Each choice is a small garden of decision—a moment requiring honesty about our loss, acceptance of what we cannot control, recognition of how connected we are to each other, and a decision to trust God’s ultimate goodness and care. It’s been six months of testing times.

But storms aren’t the only forces that shift the ground we stand on.

For some, the ground shifts with a medical diagnosis. The doctor takes a deep breath before speaking, and suddenly life divides into before and after. The tests show cancer. The scan reveals a degenerative condition. The result isn’t typical.

In an instant, we face our cup—our own desperate desire for healing alongside the reality that some things cannot be controlled, only faced.

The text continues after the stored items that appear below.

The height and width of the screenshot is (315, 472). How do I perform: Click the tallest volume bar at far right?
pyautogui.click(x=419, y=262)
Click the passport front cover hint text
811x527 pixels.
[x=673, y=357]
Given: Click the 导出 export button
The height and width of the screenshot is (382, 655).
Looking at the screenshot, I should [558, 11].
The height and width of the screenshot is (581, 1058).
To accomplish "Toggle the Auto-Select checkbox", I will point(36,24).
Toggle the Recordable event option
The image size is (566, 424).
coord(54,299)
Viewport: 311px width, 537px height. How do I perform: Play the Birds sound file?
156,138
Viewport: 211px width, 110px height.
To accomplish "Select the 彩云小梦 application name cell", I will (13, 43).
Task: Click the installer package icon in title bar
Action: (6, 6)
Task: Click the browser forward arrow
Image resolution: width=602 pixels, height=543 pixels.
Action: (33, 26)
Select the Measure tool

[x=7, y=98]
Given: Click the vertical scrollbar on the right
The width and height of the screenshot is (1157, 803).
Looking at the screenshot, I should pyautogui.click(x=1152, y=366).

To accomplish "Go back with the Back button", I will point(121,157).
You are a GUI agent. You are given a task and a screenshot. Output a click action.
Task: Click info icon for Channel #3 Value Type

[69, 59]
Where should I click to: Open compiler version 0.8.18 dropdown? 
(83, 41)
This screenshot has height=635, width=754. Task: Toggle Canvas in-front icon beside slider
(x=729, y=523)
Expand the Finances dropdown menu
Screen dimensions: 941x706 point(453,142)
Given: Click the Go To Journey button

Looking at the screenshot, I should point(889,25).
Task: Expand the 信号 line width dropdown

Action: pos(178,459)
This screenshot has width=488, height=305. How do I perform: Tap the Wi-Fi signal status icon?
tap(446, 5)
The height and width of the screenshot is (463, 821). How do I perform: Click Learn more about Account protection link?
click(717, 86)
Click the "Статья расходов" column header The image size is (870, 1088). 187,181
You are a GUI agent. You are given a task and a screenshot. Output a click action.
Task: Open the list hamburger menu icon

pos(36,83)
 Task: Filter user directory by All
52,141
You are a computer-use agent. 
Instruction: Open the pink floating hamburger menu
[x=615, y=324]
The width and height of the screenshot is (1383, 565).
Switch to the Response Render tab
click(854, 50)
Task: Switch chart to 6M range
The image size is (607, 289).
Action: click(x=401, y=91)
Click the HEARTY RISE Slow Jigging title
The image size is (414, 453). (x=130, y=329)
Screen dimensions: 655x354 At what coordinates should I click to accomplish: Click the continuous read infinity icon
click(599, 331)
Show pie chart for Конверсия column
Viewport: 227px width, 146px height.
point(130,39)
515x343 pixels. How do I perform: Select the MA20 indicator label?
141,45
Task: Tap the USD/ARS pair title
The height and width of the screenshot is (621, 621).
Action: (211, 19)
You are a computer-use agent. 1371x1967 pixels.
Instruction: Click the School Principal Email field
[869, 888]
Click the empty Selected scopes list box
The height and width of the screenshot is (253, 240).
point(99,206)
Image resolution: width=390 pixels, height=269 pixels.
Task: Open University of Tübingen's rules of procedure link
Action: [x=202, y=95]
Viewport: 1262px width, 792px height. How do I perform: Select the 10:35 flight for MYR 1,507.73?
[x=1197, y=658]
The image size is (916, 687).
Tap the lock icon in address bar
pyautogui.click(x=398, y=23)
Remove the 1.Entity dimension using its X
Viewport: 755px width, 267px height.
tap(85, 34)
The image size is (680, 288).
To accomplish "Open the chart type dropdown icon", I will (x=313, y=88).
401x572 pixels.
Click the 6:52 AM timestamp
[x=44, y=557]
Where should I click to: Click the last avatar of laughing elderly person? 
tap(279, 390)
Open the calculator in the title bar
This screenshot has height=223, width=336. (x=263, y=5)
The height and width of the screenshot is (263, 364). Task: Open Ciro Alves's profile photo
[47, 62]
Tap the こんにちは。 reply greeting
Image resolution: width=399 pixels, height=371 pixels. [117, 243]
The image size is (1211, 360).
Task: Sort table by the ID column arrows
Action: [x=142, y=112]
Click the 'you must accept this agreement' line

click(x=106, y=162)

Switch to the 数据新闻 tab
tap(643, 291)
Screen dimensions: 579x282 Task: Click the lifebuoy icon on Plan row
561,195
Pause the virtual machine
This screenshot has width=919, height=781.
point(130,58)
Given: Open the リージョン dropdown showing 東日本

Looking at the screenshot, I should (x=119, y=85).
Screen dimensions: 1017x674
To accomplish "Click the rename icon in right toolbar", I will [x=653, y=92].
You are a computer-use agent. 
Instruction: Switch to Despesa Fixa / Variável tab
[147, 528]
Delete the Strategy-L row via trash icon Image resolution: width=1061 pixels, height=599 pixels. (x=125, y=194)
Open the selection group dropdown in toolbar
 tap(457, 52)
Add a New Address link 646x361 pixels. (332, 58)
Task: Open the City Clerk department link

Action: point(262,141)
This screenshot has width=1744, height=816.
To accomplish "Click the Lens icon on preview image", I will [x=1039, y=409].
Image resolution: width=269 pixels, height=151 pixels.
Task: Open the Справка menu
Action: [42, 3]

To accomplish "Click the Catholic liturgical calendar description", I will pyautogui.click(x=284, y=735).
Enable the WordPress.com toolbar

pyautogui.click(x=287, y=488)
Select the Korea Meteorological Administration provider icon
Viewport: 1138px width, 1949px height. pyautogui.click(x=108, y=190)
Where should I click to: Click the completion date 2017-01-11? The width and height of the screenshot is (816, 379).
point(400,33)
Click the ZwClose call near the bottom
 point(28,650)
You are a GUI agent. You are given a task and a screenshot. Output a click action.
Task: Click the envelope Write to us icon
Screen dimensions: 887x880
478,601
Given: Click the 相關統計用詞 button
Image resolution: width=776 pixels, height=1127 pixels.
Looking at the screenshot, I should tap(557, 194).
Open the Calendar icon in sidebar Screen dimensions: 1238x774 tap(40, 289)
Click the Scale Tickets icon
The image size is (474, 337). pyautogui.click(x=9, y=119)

For others, the garden appears in family crisis. A marriage unravels despite years of counseling. A child struggles with addiction despite every intervention. A parent’s mind deteriorates despite the best care. We want to fix, to solve, to restore—but sometimes the cup we hold means accepting what we cannot change while deciding to be faithful in how we respond.

And sometimes, our Gethsemane involves the society around us. Political division, economic uncertainty, cultural shifts—these larger forces can leave us feeling helpless, and untethered.

We see the injustice in our communities—children without adequate food or education, families unable to access healthcare, cuts to funding that imperils important aid, aggressive deportations that harm innocent neighbors.

These realities can feel overwhelming, leaving us wondering what we can do when the problems seem too large for one person to make a difference. The institutions we relied on and the assumptions we took for granted prove fragile, and we must find our footing on shifting ground.

The common thread in all these experiences is the painful recognition of our limitations. We cannot control outcomes, only our response. We can’t always force the world to conform to our plan; we can only decide how we will live within it. This is where the hardest prayer becomes necessary—and even transformative.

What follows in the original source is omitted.